What is required — The word "Show" marks the lines to copy; find all of them in the entries below.

Saved data entries:
◇ ◇ ◇ ◇

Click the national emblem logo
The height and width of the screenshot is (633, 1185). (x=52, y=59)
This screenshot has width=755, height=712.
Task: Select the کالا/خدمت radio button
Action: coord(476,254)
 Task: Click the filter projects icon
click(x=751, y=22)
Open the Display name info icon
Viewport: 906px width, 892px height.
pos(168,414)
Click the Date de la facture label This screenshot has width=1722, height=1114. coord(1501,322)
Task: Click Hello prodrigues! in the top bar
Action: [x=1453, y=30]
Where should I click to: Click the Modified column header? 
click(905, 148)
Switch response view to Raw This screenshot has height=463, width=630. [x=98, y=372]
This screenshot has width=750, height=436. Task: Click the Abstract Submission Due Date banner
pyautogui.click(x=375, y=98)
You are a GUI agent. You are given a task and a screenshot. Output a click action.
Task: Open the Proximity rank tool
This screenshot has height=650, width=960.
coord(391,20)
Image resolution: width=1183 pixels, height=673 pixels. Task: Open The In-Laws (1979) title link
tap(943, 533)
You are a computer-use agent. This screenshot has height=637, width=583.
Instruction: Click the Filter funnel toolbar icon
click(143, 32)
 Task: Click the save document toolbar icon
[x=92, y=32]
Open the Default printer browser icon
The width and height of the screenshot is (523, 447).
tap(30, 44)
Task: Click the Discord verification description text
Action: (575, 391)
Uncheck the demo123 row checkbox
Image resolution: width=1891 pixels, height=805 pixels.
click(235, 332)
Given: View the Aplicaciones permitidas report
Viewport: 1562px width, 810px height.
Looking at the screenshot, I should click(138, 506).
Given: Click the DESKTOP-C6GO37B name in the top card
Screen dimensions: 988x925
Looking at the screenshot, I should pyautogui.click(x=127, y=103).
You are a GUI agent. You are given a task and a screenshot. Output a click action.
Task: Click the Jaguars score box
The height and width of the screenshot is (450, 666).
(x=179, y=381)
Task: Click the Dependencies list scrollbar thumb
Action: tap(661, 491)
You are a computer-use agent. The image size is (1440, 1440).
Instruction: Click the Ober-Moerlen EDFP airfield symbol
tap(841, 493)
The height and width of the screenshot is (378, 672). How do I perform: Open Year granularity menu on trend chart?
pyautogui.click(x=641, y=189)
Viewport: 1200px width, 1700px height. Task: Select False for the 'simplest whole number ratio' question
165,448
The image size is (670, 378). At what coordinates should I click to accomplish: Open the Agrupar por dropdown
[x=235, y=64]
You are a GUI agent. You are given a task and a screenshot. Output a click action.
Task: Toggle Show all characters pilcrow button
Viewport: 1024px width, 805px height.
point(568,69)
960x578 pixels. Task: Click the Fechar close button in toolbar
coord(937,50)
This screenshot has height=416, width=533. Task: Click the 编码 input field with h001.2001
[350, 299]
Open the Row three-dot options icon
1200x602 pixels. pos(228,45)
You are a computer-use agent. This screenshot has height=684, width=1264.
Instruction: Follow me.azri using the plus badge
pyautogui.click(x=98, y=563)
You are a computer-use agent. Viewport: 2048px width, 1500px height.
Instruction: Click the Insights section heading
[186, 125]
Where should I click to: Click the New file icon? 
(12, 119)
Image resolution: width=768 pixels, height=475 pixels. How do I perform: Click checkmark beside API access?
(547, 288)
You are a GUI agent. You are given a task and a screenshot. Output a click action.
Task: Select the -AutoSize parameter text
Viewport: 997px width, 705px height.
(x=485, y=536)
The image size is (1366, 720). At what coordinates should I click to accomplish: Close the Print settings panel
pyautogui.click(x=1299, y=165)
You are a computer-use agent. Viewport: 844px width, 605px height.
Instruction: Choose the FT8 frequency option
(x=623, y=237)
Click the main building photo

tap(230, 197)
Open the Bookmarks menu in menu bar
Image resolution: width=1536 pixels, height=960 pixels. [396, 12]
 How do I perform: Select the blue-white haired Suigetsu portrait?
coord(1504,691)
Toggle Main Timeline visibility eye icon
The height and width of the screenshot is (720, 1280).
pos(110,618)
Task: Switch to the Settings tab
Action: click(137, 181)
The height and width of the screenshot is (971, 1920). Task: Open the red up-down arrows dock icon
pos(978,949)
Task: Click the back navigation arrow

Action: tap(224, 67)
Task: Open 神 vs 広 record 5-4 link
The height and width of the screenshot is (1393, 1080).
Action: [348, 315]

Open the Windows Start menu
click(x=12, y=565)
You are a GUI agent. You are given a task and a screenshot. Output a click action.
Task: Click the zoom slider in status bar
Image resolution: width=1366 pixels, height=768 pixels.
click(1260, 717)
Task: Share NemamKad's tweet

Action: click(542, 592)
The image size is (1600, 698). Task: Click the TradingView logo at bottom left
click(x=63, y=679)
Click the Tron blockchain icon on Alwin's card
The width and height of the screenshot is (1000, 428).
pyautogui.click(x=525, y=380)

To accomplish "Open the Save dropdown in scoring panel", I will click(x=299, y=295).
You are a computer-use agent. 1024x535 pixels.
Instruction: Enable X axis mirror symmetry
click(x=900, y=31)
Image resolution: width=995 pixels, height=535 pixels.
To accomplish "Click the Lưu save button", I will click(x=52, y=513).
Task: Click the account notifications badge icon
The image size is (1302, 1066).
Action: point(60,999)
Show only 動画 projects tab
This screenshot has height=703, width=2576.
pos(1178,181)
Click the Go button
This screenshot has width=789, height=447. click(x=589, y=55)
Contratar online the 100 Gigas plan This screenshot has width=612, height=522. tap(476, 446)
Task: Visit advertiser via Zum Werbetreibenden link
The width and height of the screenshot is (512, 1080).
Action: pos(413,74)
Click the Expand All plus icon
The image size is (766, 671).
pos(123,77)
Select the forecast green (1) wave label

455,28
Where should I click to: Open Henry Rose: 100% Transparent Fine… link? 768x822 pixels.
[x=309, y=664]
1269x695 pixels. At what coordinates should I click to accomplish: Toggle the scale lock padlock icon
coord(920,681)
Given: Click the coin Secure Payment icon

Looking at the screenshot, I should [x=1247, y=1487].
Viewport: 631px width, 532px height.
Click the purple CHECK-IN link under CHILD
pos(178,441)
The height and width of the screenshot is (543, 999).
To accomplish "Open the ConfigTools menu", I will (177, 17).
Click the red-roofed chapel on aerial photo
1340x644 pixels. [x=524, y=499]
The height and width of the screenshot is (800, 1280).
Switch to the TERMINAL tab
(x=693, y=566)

◇ ◇ ◇ ◇

Solution to this problem —
Task: Toggle Show all characters pilcrow button
Show only 動画 projects tab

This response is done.